▸ PASSAGEM DO DOCUMENTO
------------------------------------------------------------
1. Que Igreja para este tempo?
Esta é uma pergunta que tenho ouvido fazer a propósito da sacudidela do coronavírus.
Que igreja?
A resposta é simples de formular. Quanto a concretizar…
Não penso noutra que não seja a de Jesus Cristo.
2. Quando orava diante de um Crucifixo na igreja de S. Damião, em Assis, Francisco ouviu Cristo pedir-lhe que reparasse a Sua Igreja. É muito possível que, através do abanão provocado pelo coronavírus, Jesus dirija idêntico pedido aos cristãos de hoje: reparai a minha Igreja; reparai a Igreja em que tendes vivido; convertei-a naquilo que deve ser.
3. Reparar a Igreja de Jesus Cristo leva-me a reabrir os «Atos dos Apóstolos» e a pensar numa comunidade cristã modelo: a de Jerusalém.
Transcrevo:
(Os discípulos de Jesus)«eram assíduos ao ensino dos Apóstolos, à união fraterna, à fração do pão e às orações. (…)Todos os crentes viviam unidos e possuíam tudo em comum.Vendiam terras e outros bens e distribuíam o dinheiro por todos, de acordo com as necessidades de cada um.
Como se tivessem uma só alma, frequentavam diariamente o templo, partiam o pão em suas casas e tomavam o alimento com alegria e simplicidade de coração.Louvavam a Deus e tinham a simpatia de todo o povo» (2, 42-47).
Mais à frente(4, 32-35) pode ler-se narrativa semelhante.
Será muito utópico desejar que a Igreja de hoje se tente aproximar do estilo de vida daquela comunidade modelo?
------------------------------------------------------------
▸ EXCERTO DE ORIGEM
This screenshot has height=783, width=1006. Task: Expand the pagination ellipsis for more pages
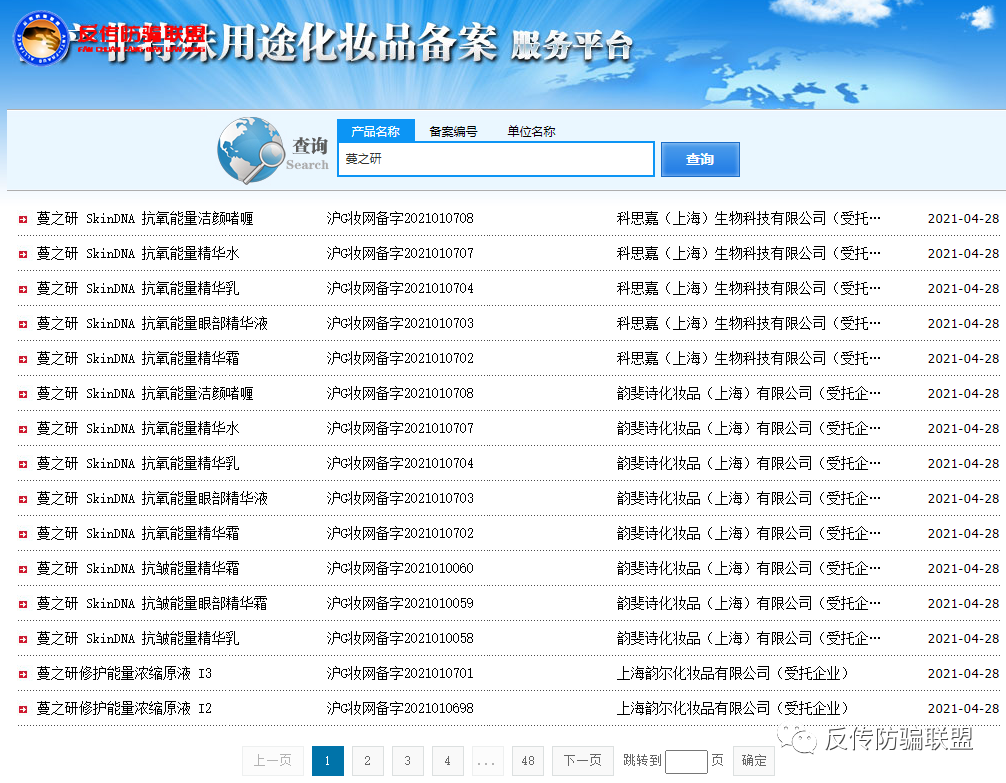(489, 761)
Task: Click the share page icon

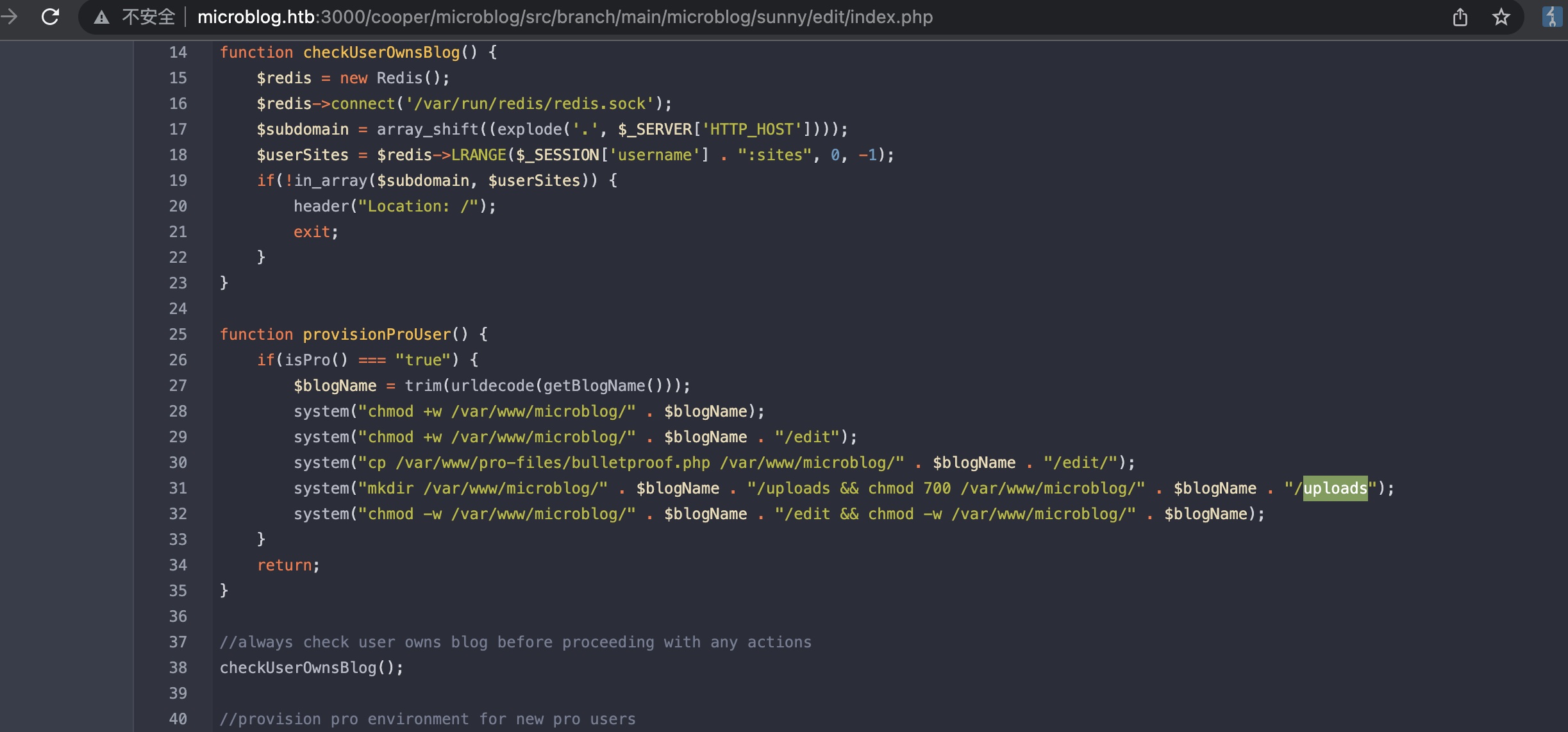Action: point(1460,17)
------------------------------------------------------------
No texto acima sobre a reparação da Igreja, a citação dos «Atos dos Apóstolos» diz a que os discípulos de Jesus «eram assíduos». Liste todas essas coisas.

▸ RESPOSTA ESPERADA
- ao ensino dos Apóstolos
- à união fraterna
- à fração do pão
- às orações